## EXCERPT TO READ
>>

EARTH ROOTS – Living An Embodied Life

a-1-1(Written1/21/2018 and Revised 5/8/2020)

Written more than 2 years ago now this piece surfaced as I was looking through my writings.  Though the current pandemic has changed some of this dynamic I observed then, the time is now ripe to NOT go back to this mindless rootlessness that so many live in their daily lives.

After a week away house-sitting for my oldest son in Sacramento I arrived back in my home sanctuary overlooking Wolf Creek in the foothills of the Sierra Nevada mountains.  I sat next to the creek where the water coursed down rocks to reflect on what I had experienced in the middle of the city in my time away. My reflections then….

There I found the sidewalks and streets most often paved over burying any connection with the surface of the earth.  Noise and lack of kindness abounding in the disconnection to what gives us life.

<<

## RAW DATA
>>

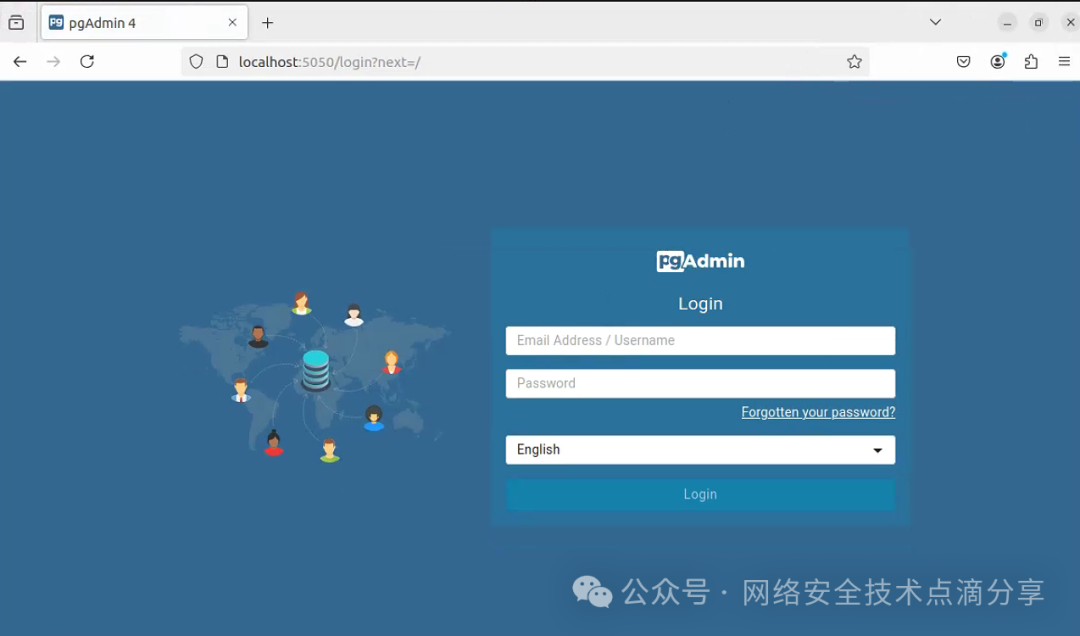Focus the Email Address / Username field
1080x636 pixels.
[x=700, y=340]
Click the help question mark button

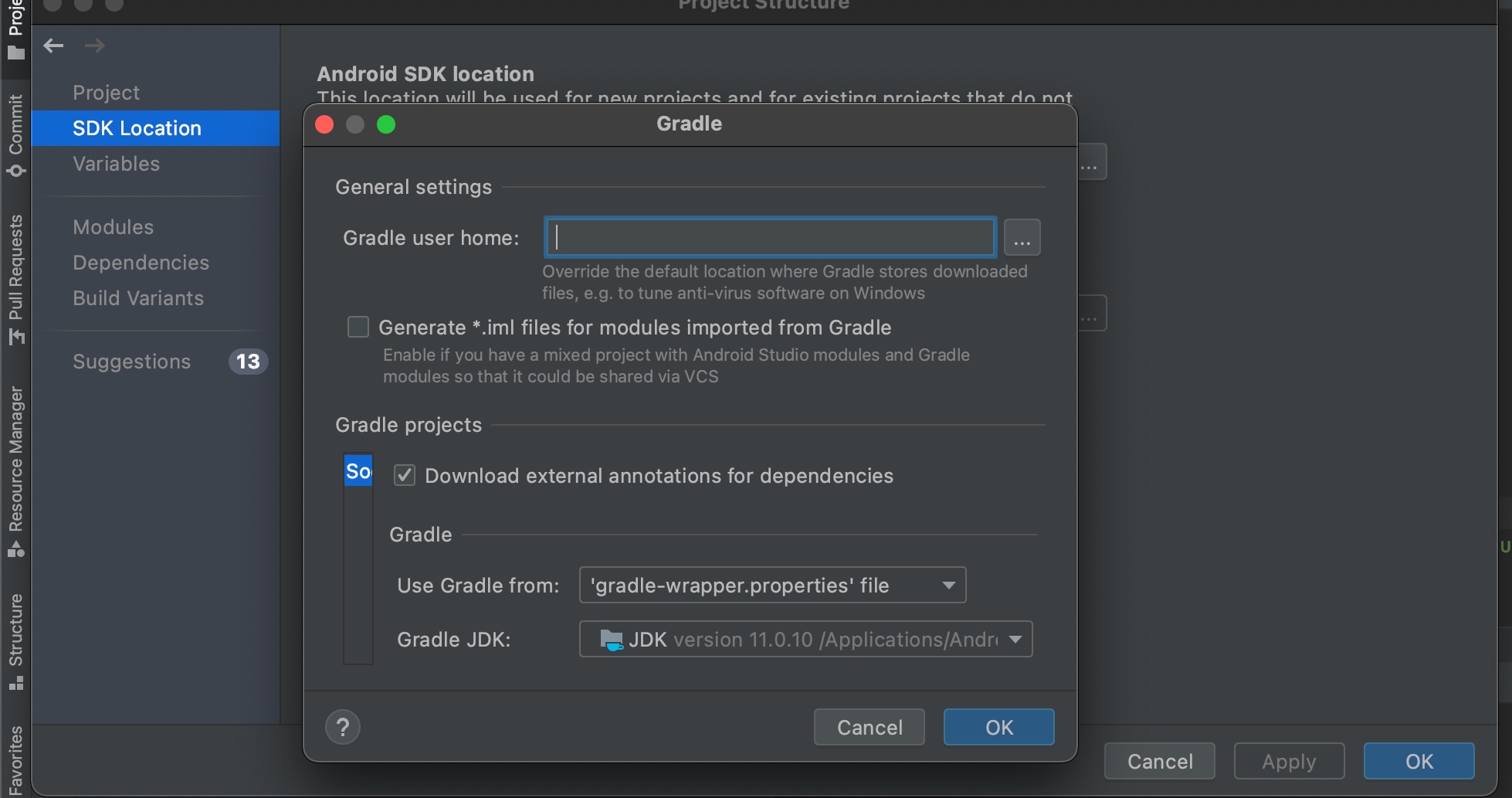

<<

## THINGS TO DO
**a)** In the Earth Roots essay, where is the writer's home sanctuary?
**b)** Reproduce the part of the Earth Roots essay that opens with the words containing "EARTH ROOTS –" and closes with "their daily lives.".
Rely on the Earth Roots essay alone, not on the material.

## ANSWERS IN ORDER
**a)** It overlooks Wolf Creek in the foothills of the Sierra Nevada mountains.

**b)**
EARTH ROOTS – Living An Embodied Life

a-1-1(Written1/21/2018 and Revised 5/8/2020)

Written more than 2 years ago now this piece surfaced as I was looking through my writings.  Though the current pandemic has changed some of this dynamic I observed then, the time is now ripe to NOT go back to this mindless rootlessness that so many live in their daily lives.